CandidatePolitical PartyPollGraphPoll Details
DObamaDemocratic58%piePoll Date: 2012-09-17
RRomneyRepublican34%Number Polled: 891
-Other-2%Margin of Error: 3%
-Undecided-6%Voter Type: Likely

Obama with Solid Lead in California

 By: leip (--NY) on 2012-09-19 @ 11:26:52

Question:
If the presidential election were being held today would you vote for the Democratic ticket of Barack Obama and Joe Biden or the Republican ticket of Mitt Romney and Paul Ryan?

About this Poll
This survey was conducted jointly by The Institute of Governmental Studies at UC Berkeley and The Field Poll September 6-17, 2012. The findings are based on interviews conducted with 1,171 California registered voters, including 891 voters considered likely to vote in the November 2012 general election. The survey was conducted by telephone using live interviewers in six languages and dialects – English, Spanish, Cantonese, Mandarin, Korean, and Vietnamese.

The overall registered voter sample was supplemented additional interviews among Chinese-American, Korean-American and Vietnamese-American voters to enable the results from these voter subgroups to be compared to those of other racial/ethnic voter populations. Funding for the multi-ethnic samples was provided by the New America Media, through a grant from the Blue Shield of California Foundation.

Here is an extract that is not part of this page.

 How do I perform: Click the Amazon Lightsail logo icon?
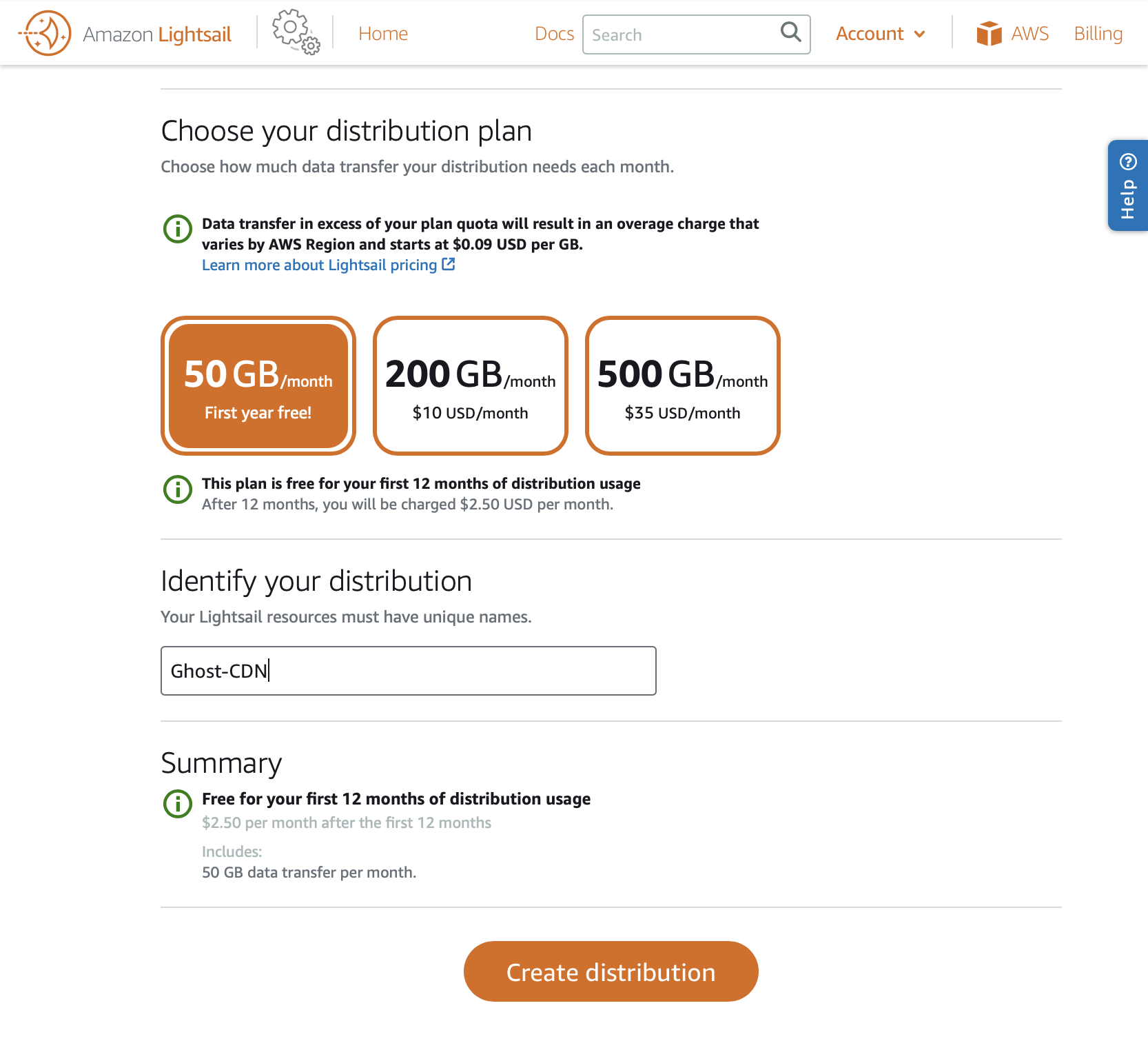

Up to six attempts were made to reach and interview each randomly selected voter on different days and times of day during the interviewing period. Interviews were completed on either a voter’s landline phone or a cell phone. In this survey 900 interviews were conducted on a landline phone and 271 were completed through a cell phone contact. After completion of interviewing, the overall sample was weighted to align it to the proper statewide distribution of voters by race/ethnicity and other demographic characteristics of the California registered voter population.

In order to cover a broad range of issues and still minimize voter fatigue, some of the questions in the survey were asked of a random sample of 568 registered voters. Sampling error estimates applicable to any probability-based survey depend upon its sample size. According to statistical theory, 95% of the time results from the overall likely voter sample are subject to a maximum sampling error of +/- 3.4 percentage points, while findings from the random subsample have a maximum sampling error of +/- 4.3 percentage points. The maximum sampling error is based on percentages in the middle of the sampling distribution (percentages around 50%). Percentages at either end of the distribution have a smaller margin of error. Sampling error will be larger for analyses based on subgroups of the overall sample.